DATA RECORDS -

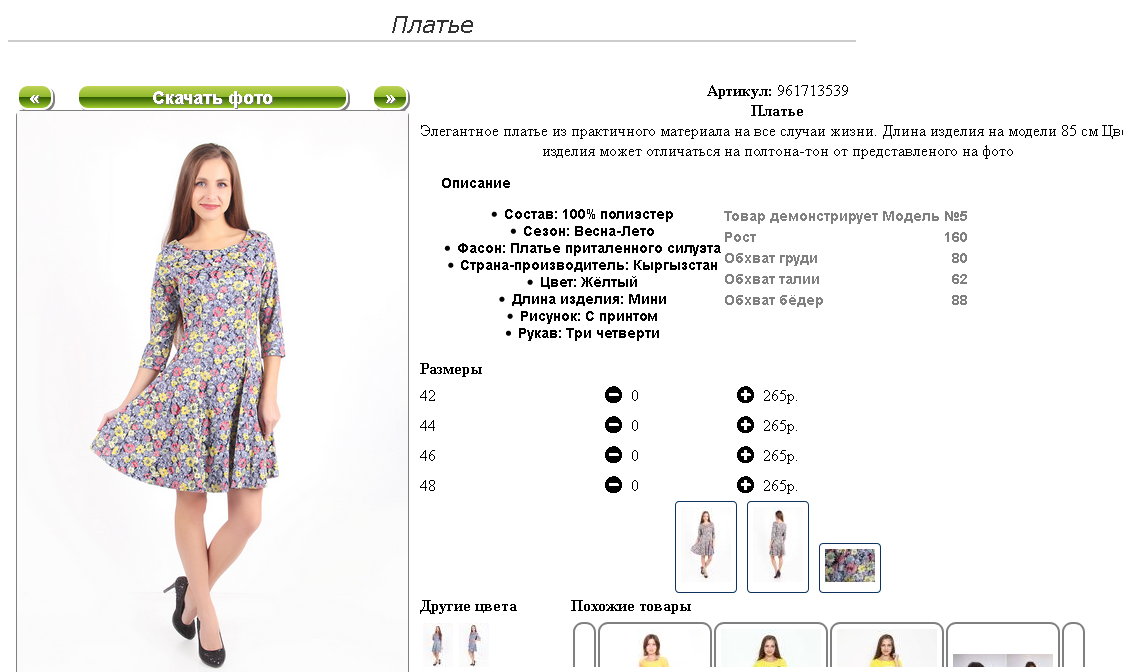Open first similar product in Похожие товары
This screenshot has height=672, width=1123.
(x=655, y=648)
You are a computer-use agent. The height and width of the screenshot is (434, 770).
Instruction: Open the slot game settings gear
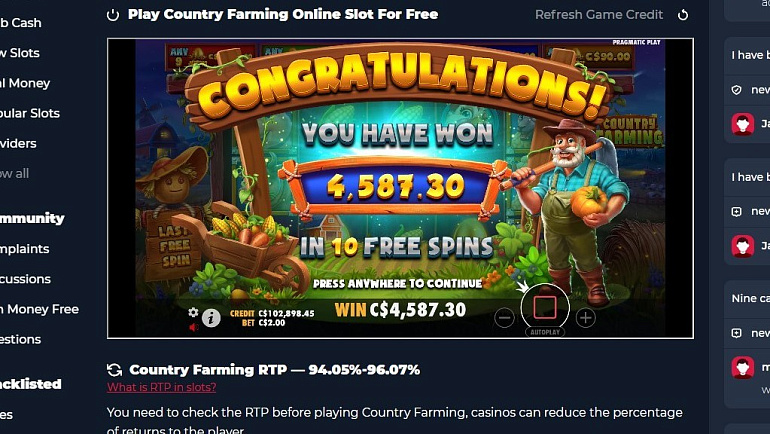[x=193, y=312]
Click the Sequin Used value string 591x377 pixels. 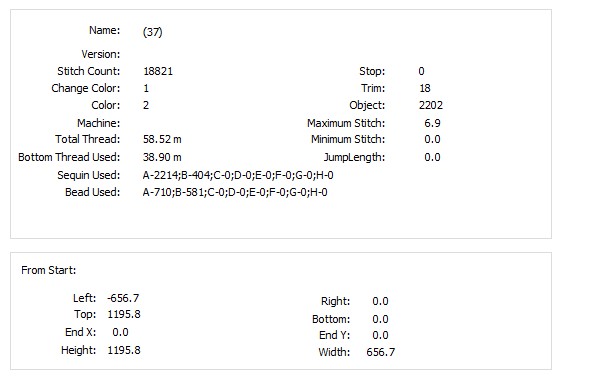(238, 175)
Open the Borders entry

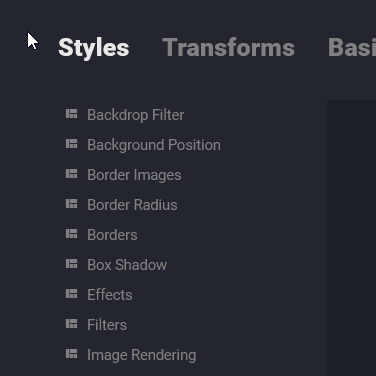[112, 235]
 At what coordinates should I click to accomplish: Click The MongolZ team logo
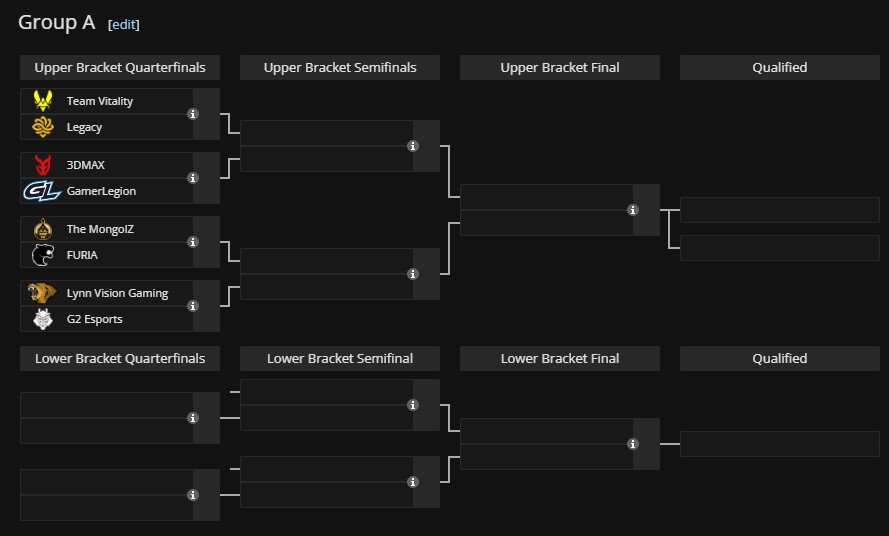(x=43, y=229)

TASK TO CARRY OUT - Transcribe the data verbatim, beginning at its first line and stopping after the line that contains "[x=193, y=312]". Leave the pictures out of your transcription.

SOLUTION TO THIS EXERCISE -
Open first similar product in Похожие товары
This screenshot has height=672, width=1123.
(x=655, y=648)
You are a computer-use agent. The height and width of the screenshot is (434, 770).
Instruction: Open the slot game settings gear
[x=193, y=312]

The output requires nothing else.